Snow is falling on red Ravine, and the temperature rises from zero to 25 degrees under the morning’s totally eclipsed Moon. It’s Saturday, December 10th and the total Lunar eclipse was exact at 6:36 am Pacific time. Last year the eclipse occurred right on Solstice (for more about the meaning of the Lunar Eclipse see Winter Solstice — Total Eclipse Of The Moon). According to Celestial Timings, one of the features of a total Lunar Eclipse is how it squeezes the 28 to 30 day Moon Phase into three to five hours. Time appears to speed up, accelerating the manifestation of the intentions we hold.

Tonight, we will attend an early Winter Solstice celebration with friends. By a blazing fire sparked by last year’s Yule tree, I will let go of what is no longer working and set new intentions that I hope to move from the dark of Winter into the light of Spring.
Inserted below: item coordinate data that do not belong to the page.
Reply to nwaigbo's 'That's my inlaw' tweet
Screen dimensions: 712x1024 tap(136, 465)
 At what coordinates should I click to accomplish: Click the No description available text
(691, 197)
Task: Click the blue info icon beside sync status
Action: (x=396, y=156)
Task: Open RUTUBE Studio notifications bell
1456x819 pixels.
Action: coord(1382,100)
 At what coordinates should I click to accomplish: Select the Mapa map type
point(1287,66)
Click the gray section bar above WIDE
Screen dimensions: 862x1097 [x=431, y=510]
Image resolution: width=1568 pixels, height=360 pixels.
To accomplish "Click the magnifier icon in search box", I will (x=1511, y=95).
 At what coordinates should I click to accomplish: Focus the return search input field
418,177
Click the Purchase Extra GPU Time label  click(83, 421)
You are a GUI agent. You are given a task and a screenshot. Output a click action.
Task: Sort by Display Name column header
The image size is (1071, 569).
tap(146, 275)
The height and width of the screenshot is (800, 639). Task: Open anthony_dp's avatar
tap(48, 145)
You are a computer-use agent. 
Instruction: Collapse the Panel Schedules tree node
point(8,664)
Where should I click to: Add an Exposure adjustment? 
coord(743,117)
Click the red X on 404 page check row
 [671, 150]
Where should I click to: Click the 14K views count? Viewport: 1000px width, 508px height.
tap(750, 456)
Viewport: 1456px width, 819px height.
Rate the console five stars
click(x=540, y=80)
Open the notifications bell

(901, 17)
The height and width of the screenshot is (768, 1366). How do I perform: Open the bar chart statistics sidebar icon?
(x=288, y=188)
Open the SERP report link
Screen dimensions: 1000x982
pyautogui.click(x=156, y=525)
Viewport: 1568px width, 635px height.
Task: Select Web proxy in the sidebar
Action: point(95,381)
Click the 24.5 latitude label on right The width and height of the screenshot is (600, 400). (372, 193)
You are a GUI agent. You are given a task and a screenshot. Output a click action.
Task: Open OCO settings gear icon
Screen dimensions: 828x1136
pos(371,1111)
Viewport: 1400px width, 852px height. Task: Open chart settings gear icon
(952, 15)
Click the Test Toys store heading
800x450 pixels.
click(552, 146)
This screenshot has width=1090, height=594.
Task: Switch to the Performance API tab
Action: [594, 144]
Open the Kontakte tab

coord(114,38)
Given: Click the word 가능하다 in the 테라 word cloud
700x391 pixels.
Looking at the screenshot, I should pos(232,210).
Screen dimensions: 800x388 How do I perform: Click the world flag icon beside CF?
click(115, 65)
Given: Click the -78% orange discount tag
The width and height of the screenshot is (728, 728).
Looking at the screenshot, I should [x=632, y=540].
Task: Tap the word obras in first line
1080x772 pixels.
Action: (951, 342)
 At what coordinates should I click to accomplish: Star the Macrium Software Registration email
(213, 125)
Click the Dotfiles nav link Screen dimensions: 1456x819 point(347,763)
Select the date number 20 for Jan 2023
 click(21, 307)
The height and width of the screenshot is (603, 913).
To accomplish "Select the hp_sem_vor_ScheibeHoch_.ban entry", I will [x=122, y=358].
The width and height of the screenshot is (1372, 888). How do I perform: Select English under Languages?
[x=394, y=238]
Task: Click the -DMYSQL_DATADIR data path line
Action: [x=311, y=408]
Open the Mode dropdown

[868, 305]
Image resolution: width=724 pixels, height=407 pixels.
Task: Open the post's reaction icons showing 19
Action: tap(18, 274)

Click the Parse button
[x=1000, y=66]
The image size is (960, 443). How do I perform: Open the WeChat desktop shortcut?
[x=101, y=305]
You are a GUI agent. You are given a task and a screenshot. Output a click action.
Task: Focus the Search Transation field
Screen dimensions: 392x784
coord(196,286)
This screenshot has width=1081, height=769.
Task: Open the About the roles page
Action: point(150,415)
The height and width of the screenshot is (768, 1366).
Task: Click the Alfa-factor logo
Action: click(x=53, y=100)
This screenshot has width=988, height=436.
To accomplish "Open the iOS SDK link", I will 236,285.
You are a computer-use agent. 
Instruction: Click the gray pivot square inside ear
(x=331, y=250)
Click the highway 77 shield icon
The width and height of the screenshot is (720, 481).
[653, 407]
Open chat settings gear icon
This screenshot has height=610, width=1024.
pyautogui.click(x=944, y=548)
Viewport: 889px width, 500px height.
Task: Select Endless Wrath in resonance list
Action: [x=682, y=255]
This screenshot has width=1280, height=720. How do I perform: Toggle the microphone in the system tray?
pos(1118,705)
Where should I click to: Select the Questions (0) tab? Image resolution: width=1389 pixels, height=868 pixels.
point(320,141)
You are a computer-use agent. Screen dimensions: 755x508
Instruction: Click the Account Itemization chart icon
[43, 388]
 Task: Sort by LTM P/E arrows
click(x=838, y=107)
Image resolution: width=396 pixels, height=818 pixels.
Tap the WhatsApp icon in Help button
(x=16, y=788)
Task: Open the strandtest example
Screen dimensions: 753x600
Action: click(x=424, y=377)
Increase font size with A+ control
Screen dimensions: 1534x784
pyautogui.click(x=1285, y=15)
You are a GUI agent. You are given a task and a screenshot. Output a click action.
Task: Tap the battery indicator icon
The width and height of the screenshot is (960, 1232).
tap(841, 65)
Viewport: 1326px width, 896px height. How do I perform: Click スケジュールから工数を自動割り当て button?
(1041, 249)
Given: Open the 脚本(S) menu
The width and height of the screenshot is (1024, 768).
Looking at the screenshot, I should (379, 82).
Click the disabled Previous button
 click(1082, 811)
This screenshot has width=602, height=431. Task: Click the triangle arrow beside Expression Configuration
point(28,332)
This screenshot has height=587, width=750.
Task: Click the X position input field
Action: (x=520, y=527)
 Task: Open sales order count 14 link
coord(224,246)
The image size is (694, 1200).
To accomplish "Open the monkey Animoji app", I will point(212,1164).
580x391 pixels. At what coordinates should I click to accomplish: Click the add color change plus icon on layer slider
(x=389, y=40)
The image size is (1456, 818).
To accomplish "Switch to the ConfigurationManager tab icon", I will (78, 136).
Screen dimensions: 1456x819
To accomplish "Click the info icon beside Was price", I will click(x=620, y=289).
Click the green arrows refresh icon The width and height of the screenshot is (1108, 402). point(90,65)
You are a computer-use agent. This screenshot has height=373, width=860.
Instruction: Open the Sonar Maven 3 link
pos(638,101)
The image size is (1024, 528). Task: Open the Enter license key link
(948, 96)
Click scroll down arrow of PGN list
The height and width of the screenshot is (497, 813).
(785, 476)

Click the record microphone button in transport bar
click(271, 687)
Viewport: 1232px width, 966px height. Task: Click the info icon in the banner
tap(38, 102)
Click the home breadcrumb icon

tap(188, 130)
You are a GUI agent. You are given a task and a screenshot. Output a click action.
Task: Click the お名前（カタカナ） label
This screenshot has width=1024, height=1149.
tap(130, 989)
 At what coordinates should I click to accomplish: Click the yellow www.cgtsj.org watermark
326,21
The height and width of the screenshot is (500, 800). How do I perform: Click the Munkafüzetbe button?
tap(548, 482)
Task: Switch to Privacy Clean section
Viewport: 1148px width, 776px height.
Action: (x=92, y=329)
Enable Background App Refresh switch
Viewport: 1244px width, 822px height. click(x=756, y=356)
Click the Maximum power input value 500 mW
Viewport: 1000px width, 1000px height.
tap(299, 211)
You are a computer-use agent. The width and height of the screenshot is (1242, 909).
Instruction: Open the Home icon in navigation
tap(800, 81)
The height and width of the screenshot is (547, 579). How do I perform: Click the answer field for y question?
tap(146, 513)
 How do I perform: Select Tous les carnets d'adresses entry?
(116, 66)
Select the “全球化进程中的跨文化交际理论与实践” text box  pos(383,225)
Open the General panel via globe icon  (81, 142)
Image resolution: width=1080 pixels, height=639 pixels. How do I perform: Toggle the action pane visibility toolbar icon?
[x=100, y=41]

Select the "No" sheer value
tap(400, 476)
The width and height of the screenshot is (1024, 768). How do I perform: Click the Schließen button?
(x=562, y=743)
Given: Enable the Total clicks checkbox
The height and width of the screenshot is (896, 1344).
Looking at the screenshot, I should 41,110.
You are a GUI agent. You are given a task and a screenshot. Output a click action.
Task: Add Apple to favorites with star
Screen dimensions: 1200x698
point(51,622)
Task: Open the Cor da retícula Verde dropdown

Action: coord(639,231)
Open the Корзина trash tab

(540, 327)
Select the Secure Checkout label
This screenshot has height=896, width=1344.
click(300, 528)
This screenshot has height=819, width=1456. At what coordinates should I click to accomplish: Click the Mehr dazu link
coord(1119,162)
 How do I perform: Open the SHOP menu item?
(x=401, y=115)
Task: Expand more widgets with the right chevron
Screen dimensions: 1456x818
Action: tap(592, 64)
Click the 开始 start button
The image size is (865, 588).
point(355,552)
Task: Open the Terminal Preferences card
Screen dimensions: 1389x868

What are your intentions for the New Year? I seek more clarity with my creative goals. I have built a good practical infrastructure around my creative life, but the dream feels muddled. It will be good to redefine what is important to me and let the future unfold. In the silent spaces, I can let go of trying to control.

Coinciding with the Lunar Eclipse (and a subtle reminder that we are not in control), Mercury is in retrograde which I associate with breakdowns in interpersonal communication and technology. Here is an article that flips that notion on its head, redefining Mercury Retrograde as a time of increased right brain creative activity. It’s refreshing to view Mercury Retro with a positive spin!

Though my Cancer Sun sign keeps me tightly tethered to a love of history and the past, Winter Solstice is the time of year when I set strong intentions for the future. I look forward to the quiet hibernation of Winter, and the introspection of Bear. Happy Winter!